Recently I’ve came across a couple of node.js projects which use NODE_ENV for defining environment for the Development, Testing, Acceptance and Production (DTAP) pipeline. At first sight this looks like a good idea, but I would advise against it.
What we often see is that npm modules are consuming NODE_ENV as either ‘production’ or something else. When NODE_ENV is set to ‘production’, then less logging is shown, code is optimized for performance and some other stuff is disabled, which makes it a ‘real production code’. React.js is one of the examples in doing this through the whole codebase. Based on that I see developers define NODE_ENV as ‘testing’, ‘acceptance’ and ‘production’ to have more logging in the test environments, less logging in the production and more performant code in the production. In my opinion, this is one of the things, which you should not do.

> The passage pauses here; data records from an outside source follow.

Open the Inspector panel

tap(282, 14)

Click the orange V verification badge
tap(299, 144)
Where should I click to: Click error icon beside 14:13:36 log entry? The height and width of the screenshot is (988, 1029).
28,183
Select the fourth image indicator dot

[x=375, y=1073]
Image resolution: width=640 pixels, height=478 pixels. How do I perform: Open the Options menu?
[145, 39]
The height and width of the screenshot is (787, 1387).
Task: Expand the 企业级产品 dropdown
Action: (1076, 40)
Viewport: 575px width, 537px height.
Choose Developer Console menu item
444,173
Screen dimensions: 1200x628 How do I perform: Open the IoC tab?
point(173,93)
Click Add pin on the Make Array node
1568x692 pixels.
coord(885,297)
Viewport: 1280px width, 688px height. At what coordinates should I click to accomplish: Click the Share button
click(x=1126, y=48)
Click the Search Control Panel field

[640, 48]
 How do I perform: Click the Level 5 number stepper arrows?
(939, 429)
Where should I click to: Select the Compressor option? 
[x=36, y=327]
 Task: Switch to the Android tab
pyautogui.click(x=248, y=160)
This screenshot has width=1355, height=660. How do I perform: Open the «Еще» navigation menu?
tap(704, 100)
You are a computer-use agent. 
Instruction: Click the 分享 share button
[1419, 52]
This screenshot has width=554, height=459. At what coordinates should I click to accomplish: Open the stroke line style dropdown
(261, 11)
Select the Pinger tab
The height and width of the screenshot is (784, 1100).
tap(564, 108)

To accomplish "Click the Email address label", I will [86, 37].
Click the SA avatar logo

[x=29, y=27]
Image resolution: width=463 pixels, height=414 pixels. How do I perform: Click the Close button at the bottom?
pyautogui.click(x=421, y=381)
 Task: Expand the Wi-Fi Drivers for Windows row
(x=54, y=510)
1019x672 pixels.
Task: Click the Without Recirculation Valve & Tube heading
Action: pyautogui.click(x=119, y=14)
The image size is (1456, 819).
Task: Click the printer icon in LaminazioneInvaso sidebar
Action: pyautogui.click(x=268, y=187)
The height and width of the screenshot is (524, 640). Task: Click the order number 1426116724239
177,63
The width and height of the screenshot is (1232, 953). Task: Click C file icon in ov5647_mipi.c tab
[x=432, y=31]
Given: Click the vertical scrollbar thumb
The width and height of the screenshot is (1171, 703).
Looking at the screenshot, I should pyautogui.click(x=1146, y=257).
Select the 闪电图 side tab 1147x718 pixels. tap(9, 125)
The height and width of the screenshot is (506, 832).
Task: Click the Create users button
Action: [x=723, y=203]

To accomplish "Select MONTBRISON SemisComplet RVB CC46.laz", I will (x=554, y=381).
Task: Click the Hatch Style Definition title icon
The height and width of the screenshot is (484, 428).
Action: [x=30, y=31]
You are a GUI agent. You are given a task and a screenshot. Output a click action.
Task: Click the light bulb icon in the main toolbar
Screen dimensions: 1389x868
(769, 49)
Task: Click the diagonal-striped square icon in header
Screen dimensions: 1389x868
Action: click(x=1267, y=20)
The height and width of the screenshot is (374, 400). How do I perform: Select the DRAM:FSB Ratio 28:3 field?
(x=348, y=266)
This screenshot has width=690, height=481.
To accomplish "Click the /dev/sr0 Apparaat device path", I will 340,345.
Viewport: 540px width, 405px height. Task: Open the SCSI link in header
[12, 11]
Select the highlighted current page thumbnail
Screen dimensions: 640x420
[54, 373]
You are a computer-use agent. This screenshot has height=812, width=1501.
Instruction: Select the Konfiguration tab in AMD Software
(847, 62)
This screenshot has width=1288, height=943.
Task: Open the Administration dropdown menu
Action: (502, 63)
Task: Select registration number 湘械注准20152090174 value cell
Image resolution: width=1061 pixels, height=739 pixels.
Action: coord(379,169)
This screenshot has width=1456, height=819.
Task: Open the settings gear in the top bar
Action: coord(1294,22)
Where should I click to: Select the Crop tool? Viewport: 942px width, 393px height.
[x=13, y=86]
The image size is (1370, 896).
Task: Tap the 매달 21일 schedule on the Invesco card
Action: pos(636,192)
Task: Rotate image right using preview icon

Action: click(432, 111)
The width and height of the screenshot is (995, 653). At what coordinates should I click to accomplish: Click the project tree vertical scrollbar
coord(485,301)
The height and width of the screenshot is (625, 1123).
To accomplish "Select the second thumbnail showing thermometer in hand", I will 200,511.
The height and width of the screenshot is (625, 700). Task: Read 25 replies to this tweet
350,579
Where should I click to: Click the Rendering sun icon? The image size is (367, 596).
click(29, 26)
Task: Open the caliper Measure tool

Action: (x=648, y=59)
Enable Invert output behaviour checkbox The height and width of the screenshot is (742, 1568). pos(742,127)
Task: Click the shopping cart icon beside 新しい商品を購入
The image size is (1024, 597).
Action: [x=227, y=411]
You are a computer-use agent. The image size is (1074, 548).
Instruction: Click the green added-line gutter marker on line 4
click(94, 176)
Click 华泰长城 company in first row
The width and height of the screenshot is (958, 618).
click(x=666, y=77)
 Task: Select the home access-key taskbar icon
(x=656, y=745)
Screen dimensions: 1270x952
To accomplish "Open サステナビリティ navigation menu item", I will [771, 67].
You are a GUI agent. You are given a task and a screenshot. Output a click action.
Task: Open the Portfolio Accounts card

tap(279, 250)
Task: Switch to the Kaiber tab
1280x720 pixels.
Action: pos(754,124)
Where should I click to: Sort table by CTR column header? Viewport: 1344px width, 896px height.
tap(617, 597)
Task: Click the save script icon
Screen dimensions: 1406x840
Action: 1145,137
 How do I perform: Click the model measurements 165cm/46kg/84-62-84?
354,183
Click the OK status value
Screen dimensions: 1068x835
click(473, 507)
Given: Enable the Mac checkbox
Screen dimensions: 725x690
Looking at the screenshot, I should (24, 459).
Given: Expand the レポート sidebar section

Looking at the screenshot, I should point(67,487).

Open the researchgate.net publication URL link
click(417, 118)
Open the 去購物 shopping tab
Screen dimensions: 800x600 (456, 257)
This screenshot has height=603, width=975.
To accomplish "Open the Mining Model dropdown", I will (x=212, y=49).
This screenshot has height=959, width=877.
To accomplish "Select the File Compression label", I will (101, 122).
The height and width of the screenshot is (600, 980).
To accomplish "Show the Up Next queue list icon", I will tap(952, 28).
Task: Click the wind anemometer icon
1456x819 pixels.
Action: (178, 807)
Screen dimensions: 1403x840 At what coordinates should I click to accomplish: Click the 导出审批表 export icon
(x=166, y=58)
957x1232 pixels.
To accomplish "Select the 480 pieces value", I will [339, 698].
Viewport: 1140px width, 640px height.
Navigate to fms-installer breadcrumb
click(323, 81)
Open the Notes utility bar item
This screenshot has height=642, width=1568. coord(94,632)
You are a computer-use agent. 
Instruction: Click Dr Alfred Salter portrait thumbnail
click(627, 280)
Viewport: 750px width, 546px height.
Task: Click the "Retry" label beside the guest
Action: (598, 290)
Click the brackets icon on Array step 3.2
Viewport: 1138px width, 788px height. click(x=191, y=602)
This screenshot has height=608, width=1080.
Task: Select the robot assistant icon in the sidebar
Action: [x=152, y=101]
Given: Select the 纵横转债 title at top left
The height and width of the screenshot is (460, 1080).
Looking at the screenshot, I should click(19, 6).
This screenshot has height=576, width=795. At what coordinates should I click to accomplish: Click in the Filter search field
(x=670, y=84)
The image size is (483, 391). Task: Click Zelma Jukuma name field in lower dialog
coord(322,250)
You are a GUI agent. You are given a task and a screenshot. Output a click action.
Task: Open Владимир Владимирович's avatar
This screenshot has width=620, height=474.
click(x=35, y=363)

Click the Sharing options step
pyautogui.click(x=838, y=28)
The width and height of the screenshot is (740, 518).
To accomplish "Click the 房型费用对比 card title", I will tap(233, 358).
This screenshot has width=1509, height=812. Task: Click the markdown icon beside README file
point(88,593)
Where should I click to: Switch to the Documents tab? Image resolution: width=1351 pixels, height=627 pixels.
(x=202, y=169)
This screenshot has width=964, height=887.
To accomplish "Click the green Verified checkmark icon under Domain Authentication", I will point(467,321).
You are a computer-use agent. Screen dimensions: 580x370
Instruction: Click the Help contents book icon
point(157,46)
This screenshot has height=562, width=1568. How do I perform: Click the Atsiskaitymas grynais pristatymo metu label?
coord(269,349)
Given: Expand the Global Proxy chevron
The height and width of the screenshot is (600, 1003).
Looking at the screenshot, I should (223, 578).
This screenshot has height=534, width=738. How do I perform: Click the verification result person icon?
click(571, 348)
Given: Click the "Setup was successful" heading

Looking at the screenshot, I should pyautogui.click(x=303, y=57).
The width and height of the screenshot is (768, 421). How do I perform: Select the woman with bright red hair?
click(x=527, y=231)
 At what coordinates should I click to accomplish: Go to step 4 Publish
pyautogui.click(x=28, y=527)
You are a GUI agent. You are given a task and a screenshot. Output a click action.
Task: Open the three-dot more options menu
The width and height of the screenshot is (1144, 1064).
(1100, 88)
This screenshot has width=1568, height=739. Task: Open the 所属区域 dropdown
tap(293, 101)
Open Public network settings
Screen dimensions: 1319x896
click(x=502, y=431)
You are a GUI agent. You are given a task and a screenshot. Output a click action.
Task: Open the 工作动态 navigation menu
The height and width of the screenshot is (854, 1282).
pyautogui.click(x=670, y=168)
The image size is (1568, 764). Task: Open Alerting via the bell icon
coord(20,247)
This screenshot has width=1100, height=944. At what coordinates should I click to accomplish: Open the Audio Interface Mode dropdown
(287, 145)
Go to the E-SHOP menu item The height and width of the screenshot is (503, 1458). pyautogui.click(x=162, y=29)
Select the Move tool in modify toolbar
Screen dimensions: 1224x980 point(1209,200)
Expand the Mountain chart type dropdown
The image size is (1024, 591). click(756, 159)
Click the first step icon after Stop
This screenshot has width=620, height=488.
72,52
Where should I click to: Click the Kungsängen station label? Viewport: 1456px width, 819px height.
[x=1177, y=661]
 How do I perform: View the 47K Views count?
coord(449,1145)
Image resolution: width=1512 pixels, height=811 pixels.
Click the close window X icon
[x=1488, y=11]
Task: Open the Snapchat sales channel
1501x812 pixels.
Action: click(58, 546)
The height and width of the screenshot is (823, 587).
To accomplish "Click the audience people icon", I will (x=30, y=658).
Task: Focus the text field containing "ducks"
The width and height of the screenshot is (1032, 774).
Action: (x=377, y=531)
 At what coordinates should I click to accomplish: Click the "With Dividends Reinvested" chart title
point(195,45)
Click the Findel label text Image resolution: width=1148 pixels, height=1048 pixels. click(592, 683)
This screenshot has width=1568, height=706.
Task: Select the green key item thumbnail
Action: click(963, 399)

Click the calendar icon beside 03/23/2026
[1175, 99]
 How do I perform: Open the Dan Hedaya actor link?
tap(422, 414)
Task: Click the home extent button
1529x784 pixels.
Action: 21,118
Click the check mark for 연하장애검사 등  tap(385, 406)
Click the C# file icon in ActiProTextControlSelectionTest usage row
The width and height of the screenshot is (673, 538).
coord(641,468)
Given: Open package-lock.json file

When code moves through the DTAP pipeline you want it to be as similar as possible on all the stages. It’s not without the reason that there are ‘testing’ and ‘acceptance’ stages, besides the ‘production’. By making difference inside the code and making it ‘development|testing|acceptance’ code and ‘production’ one, you can’t guarantee that the code which runs in DTA environments will run in ‘production’ the same way. Due to the subtle differences, bugs can popup at the places where you don’t expect them.
The second reason is extra logging which you get on non ‘production’ mode. You would say – That’s exactly what I want in my DTA environments – but I would argue. By making explicit differentiation between DTA and P you branch your release/debug process into two different threads: debugging production code and debugging loggable code. Though if debugging of production code is not in your daily workflow, then probably you will stuck for much longer when things will go wrong there. often people only learn when they’re doing something periodically. But how could we learn to trace and debug ‘production’ code if that doesn’t happen in the daily workflow? Also don’t forget that production bug must be solved MUCH faster than any other bug. This is what makes it even more high priority to learn to do this early in the phase of software development.
The last reason of not using NODE_ENV for defining environments applies only for isomorphic apps. This doesn’t make it less important to me. If you stick to the NODE_ENV this means you will also have to use it in the client code. Say honestly if (NODE_ENV === 'acceptance') looks weird in the client, isn’t it? There is no node in the browser, so it makes no sense.
Here is my rule of thumb. First of all keep your code similar as possible through all the environments and keep NODE_ENV always on ‘production’. Second, if you have to use differentiation, make a new variable for your environment, like APP_ENV or CODE_ENV, you name it. For example, we used APP_ENV for defining our environments, because we used shared log DB and need the way to know, where it comes from.